Santiago de Cuba se ha vuelto “La ciudad de las motos”. Es la variante santiaguera de “los almendrones” habaneros, los autos de alquiler de los cincuenta, “el museo rodante capitalino”, los Buick, Chevrolet, los “colas de pato”. Algunos están como si hubieran salido ayer mismo de las fábricas.
Vuelvo a Santiago. Algunas rutas han sido reforzadas: la “24” por ejemplo, rumbo a la Textilera.
Aún no bastan para cubrir las necesidades del municipio más poblado de Cuba, pero los ómnibus han vuelto a incorporarse al panorama de la ciudad.
En un reciente reporte de la televisión, una colega (casco en mano) afirmó que en Santiago de Cuba hay no menos de 17 000 motos. Muchas de ellas son “de alquiler”. Es un fenómeno local.
No recuerdo cuando aparecieron las motos en estos lares, en magnitud semejante; pero las que ruedan aquí son de cualquier sitio de la Isla.
A las motos habrá que hacerle una oda, lo mismo que al “plátano burro”, salvador de la cocina cubana, “el zorro” como algunos le marcaron (o plátano macho, fongo, cambute, jumbo, cuatro esquinas… según sea la zona del país).
Las motos “de alquiler” no son baratas, mas lo valen y sobre todo, lo compensan: van a donde tú le digas, se mueven a cualquier hora, te acortan el tiempo, te salvan… lo mismo si vas a tu trabajo, a una cita amorosa, o a un hospital… Si lo sabré yo.
Sacar la mano, alquilar una moto, alzar una pierna, depositarte, hundirte el casco que te dan, recibir esa descarga de aire por toda la carretera, sujetarte del tronco del motorista o del aro metálico al final del asiento, y “volar”… es una experiencia típicamente santiaguera.
A decir verdad, no es la primera vez que hay taxis para la ruta de Boniato.
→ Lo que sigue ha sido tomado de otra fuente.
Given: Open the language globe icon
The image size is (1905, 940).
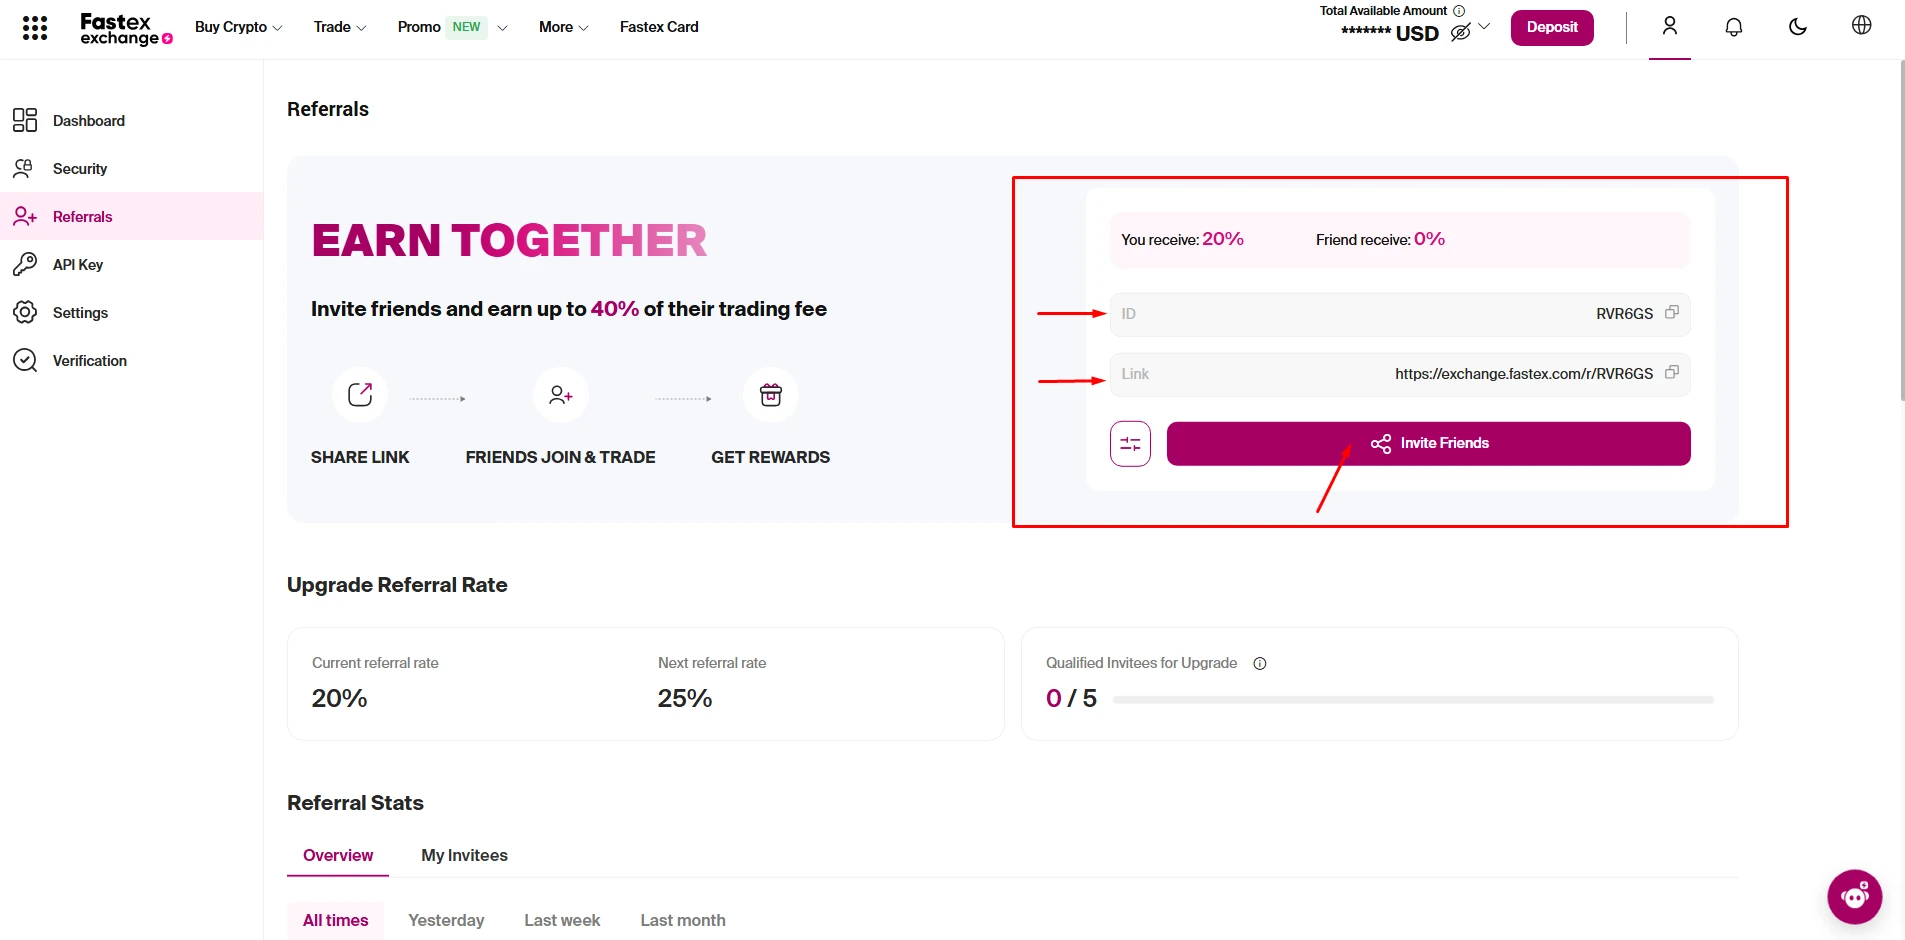Looking at the screenshot, I should [x=1861, y=26].
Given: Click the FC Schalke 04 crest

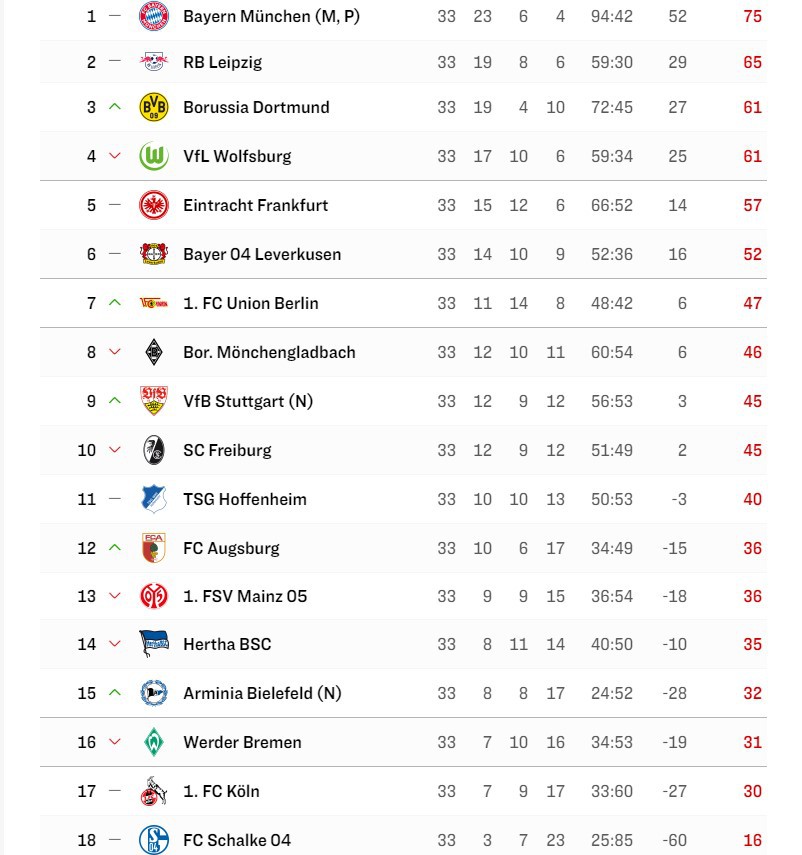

Hace un año y tanto, a este recorrido se les asignaron unos taxis a prueba, a dos pesos moneda nacional, mas se me escapó la emoción de esos momentos, por no escribirla.
(Como mismo llegaron aquellos taxis un día, un día se fueron…)
Soy de los cubanos de “a pie” y esta vez no me pasa lo mismo: no podía dejar de hacerle su crónica a “los taxis ruteros”. Y voy a atraparlos para siempre, como puedo: en blanco y negro.
Juro que los voy a montar mientras pueda, rezo porque sea por mucho tiempo.
−¿Quién es el último?....
Notas:
[1] Guagua es el término cubano para designar el ómnibus, el transporte público por excelencia. “Guaguita” se refiere a un ómnibus pequeño.
[2] En Cuba circulan ahora mismo dos monedas: el peso cubano (el de siempre) y el peso cubano convertible. El cambio actual es de veinticinco pesos cubanos por cada peso convertible.